Indudablemente, estos días son de foto. No solo por el tiempo, que, salvo chubascos ocasionales, también. Ni por las rosas y otras flores que ya desbordan los jardines diciéndonos que balcones y patios están a tiro de clavel, a pesar de que llevemos un par de años de tregua en esto de batallar con ellas. Además, como la visión gráfica y el testimonio de los tiempos van indisolublemente unidos, el título de ‘Imágenes inmunes’ le viene como anillo al dedo a la edición y a la pléyade de ellas que nos requiere tanto al aire libre como en salas y espacios institucionales. Si bien con tal denominación se alude, según se nos dice, al hecho ontológico de que la fotografía en su devenir existencial se ha hecho inmune a toda clase de modas, técnicas y estilos. O sea, que podría decirse que, con o sin vacunas, ha ido no solo capeando toda clase de virus sino enriqueciendo también su propio ADN con las peculiaridades de cada uno de ellos.

Se empieza a comprender cuando casi entrando en la sala Vimcorsa uno cree tropezarse con un cuadro del Bosco que luego resulta ser una alegoría de la guitarra. No en vano estamos en los límites de la realidad, donde la creatividad contemporánea funde y renueva visiones. Que se lo digan a Nosferatu, a Quasimodo, al Fantasma de la Ópera... o a Alicia, al Joker y a los espíritus de las viejas industrias. Pero hay también una Tierra Media que nos acerca a planteamientos más clásicos, a la Historia de Afoco o al premio Mezquita. Y unas salas, al final, que nos retrotraen a los principios y al aroma de los viejos maestros alternando con los actuales profesionales de la cámara. Buena parte de unos y otros también compañeros en el ámbito de la información.

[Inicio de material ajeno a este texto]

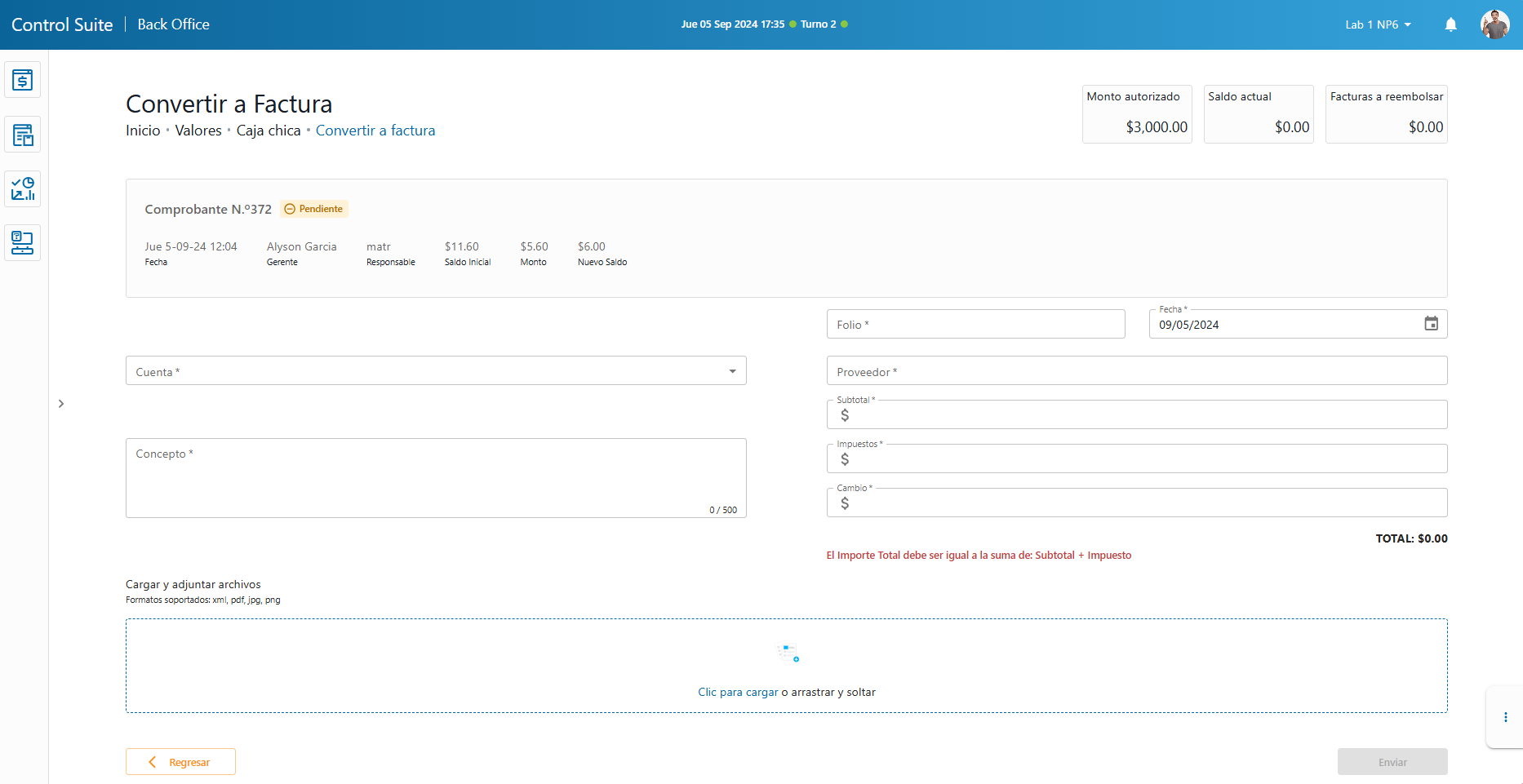Go to Valores breadcrumb
Screen dimensions: 1523x784
click(198, 131)
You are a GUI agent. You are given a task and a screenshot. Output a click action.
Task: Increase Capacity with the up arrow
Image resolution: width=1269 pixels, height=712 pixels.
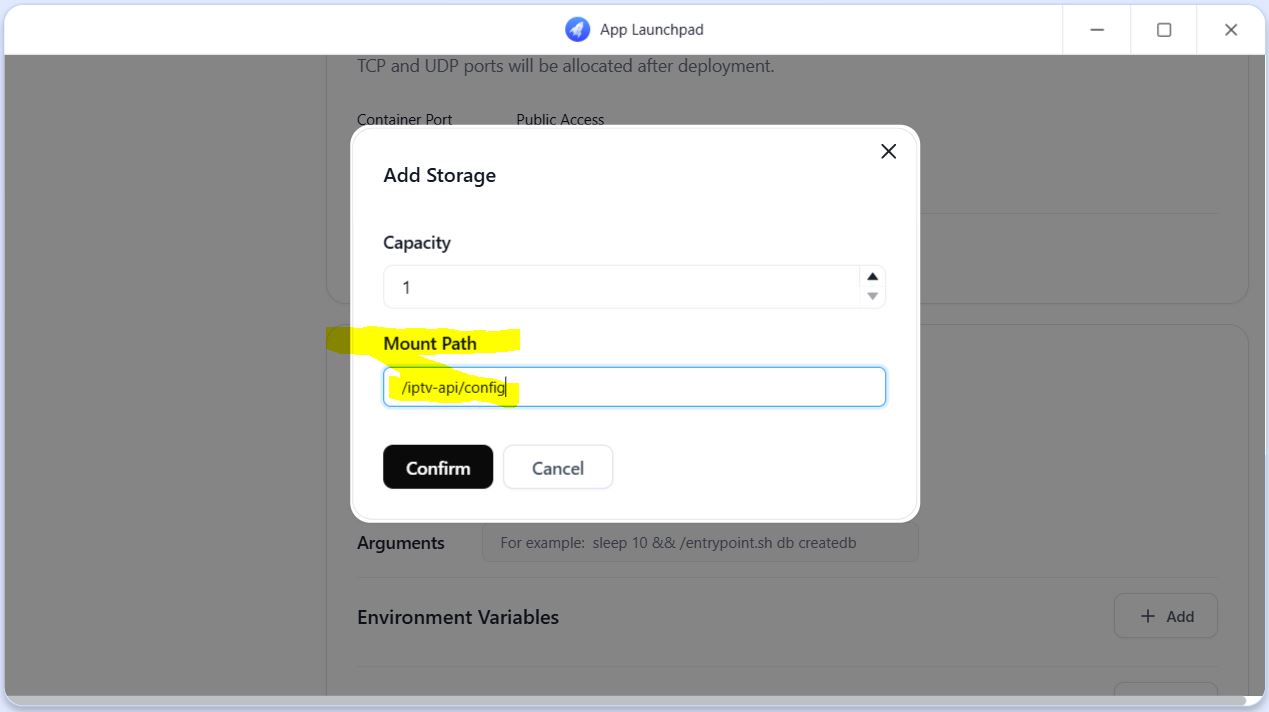tap(873, 277)
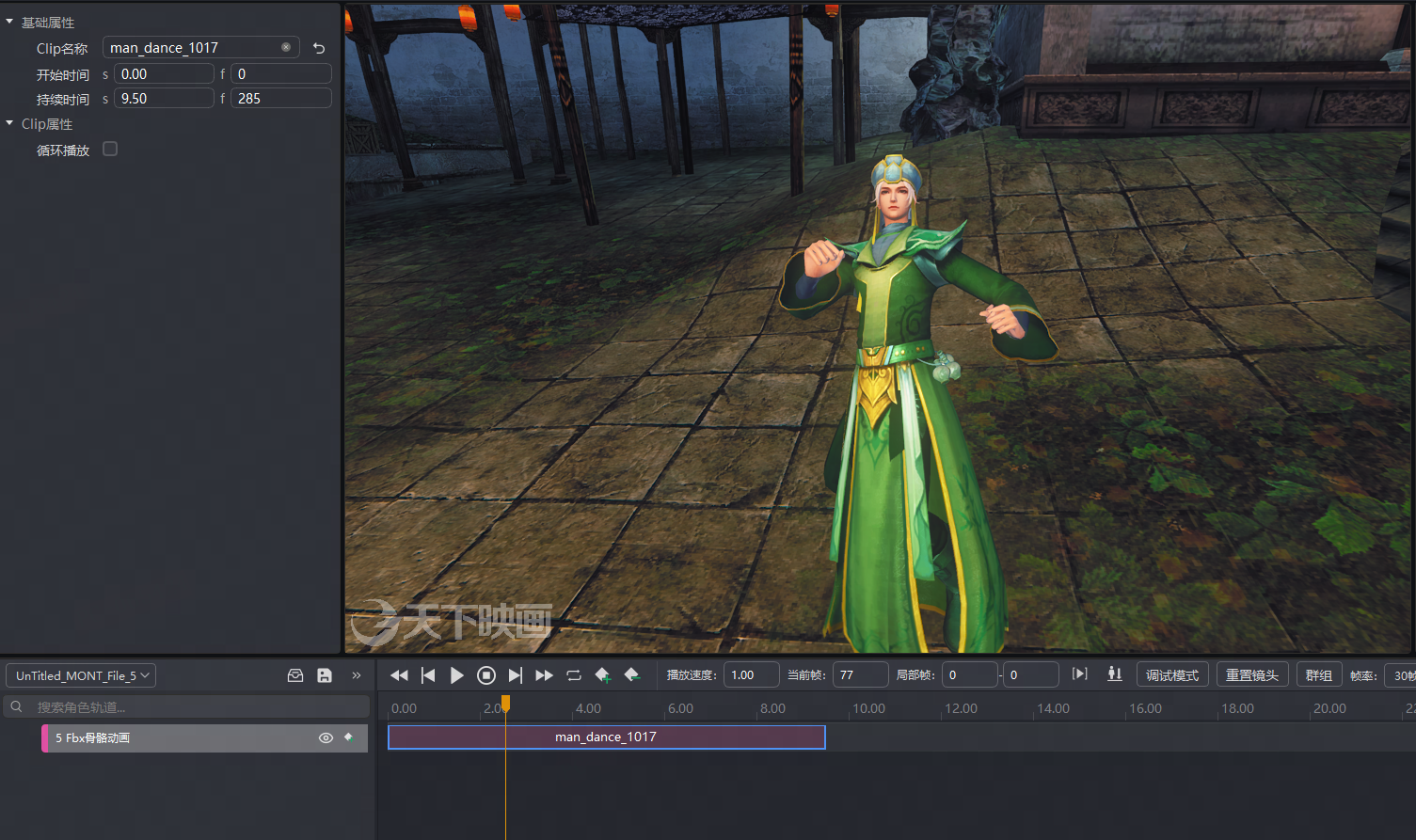Click the rewind double-arrow icon
The width and height of the screenshot is (1416, 840).
point(399,675)
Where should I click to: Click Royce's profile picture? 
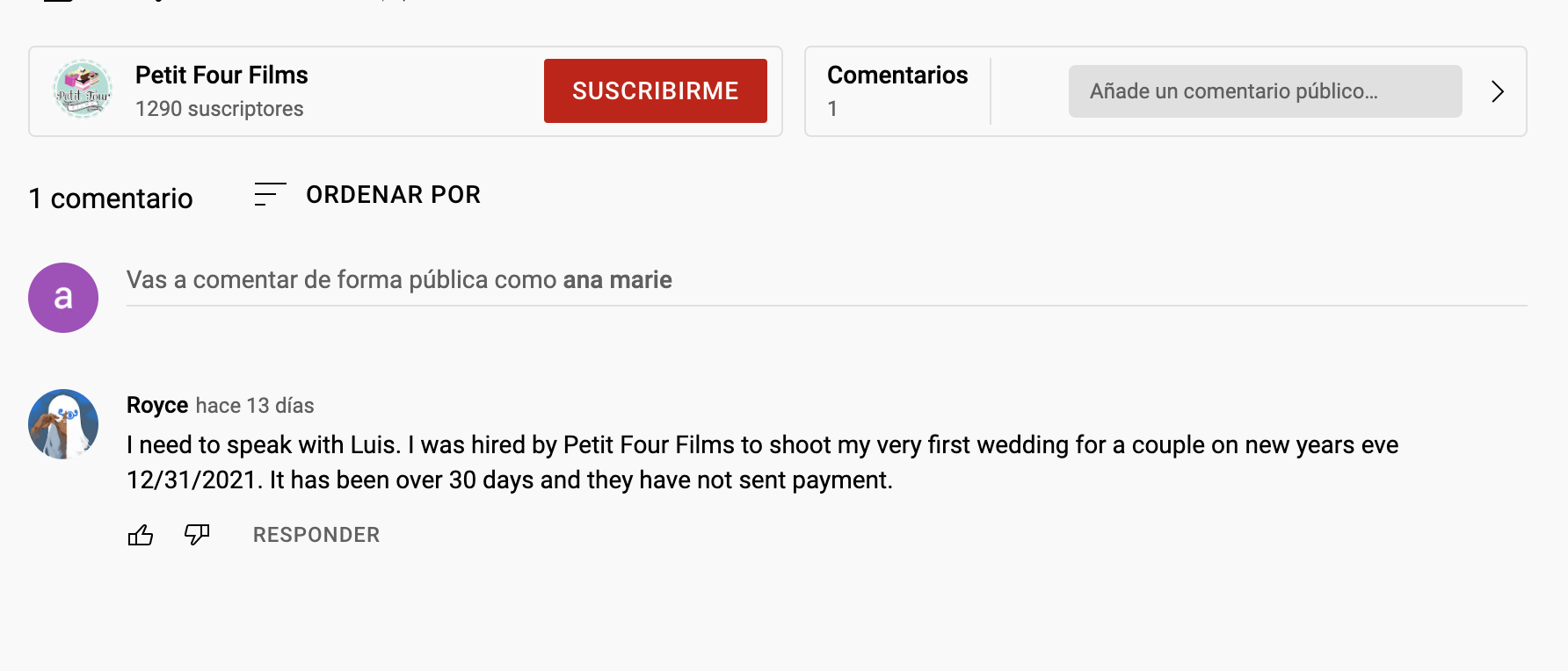point(63,424)
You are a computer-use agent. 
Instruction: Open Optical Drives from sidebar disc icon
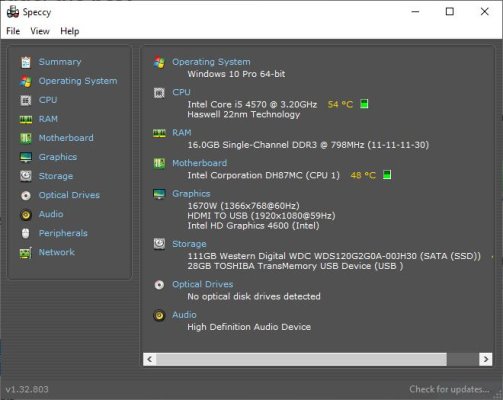pyautogui.click(x=26, y=195)
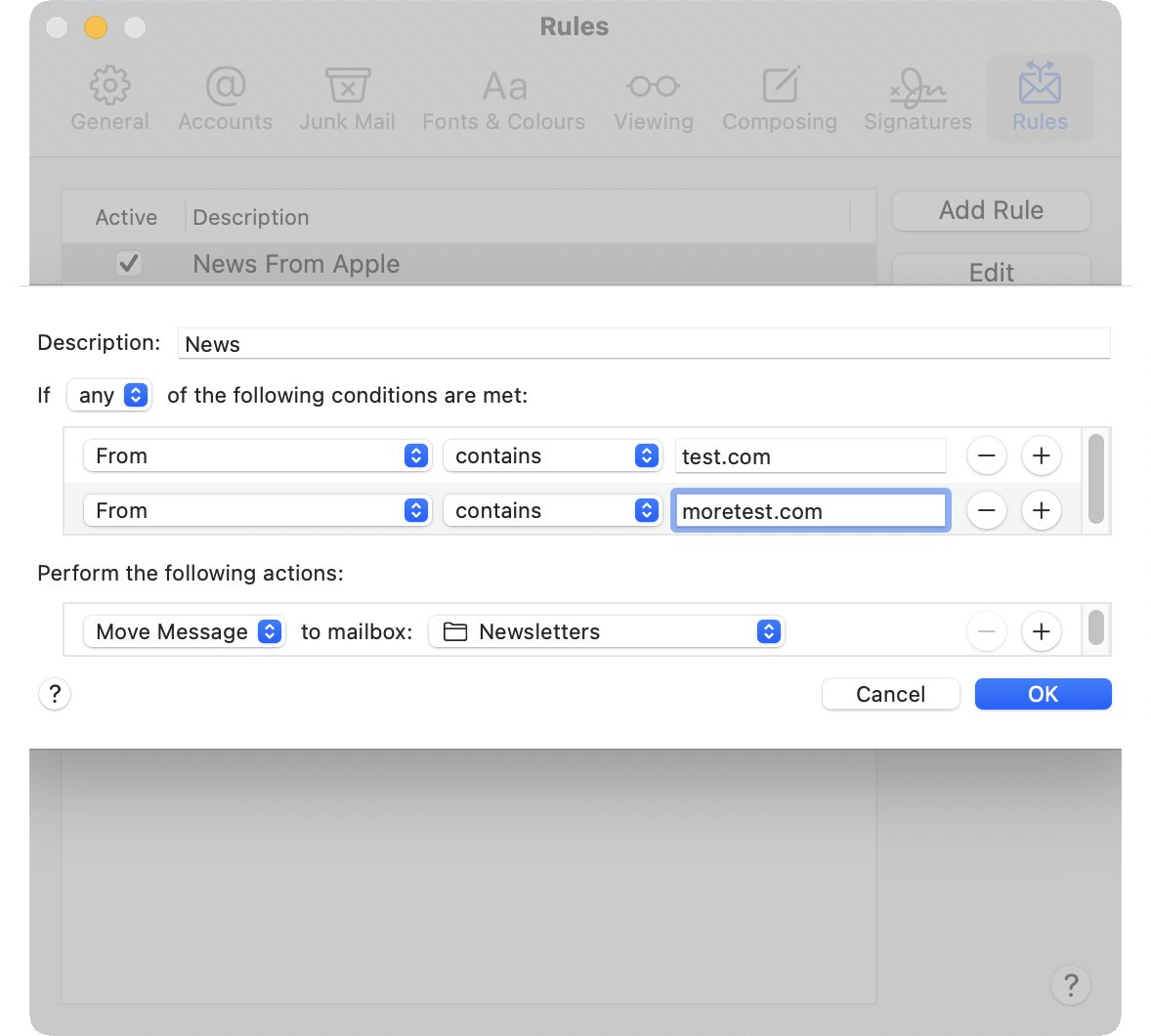The height and width of the screenshot is (1036, 1151).
Task: Toggle the News From Apple active checkbox
Action: coord(129,264)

Casi por todos los rincones de la bienal es posible encontrar esos mundos que suman en un instante dos latidos, el del pulsador de la cámara -que hoy más bien es casi una taquicardia paroxística en forma de ráfaga- y el de la mirada que capta. Ojos y seres que nos miran desde Abisinia, desde el Caribe, Yemen o lugares en conflicto. Desde Chaouen, la perla azul, -incluso con un guiño a ‘El collar de la paloma’ del cordobés Ibn Hazam-, la cámara cruel de las mujeres del C3A o las de quienes trataron a Pepe Espaliú.

En definitiva, parafraseando los versos de Antonio Lucas, al que tuvimos oportunidad de oír en la reciente edición de Cosmopoética, perdernos en estos pequeños cosmos de imágenes es también una manera de amar el mundo, su abril, su mayo y sus ventanas, de hallar bosques ocultos en los ojos y ruinas imposibles, de jurar amor a la tristeza de los parques y de que ese amor dure lo que dura la quietud de un instante.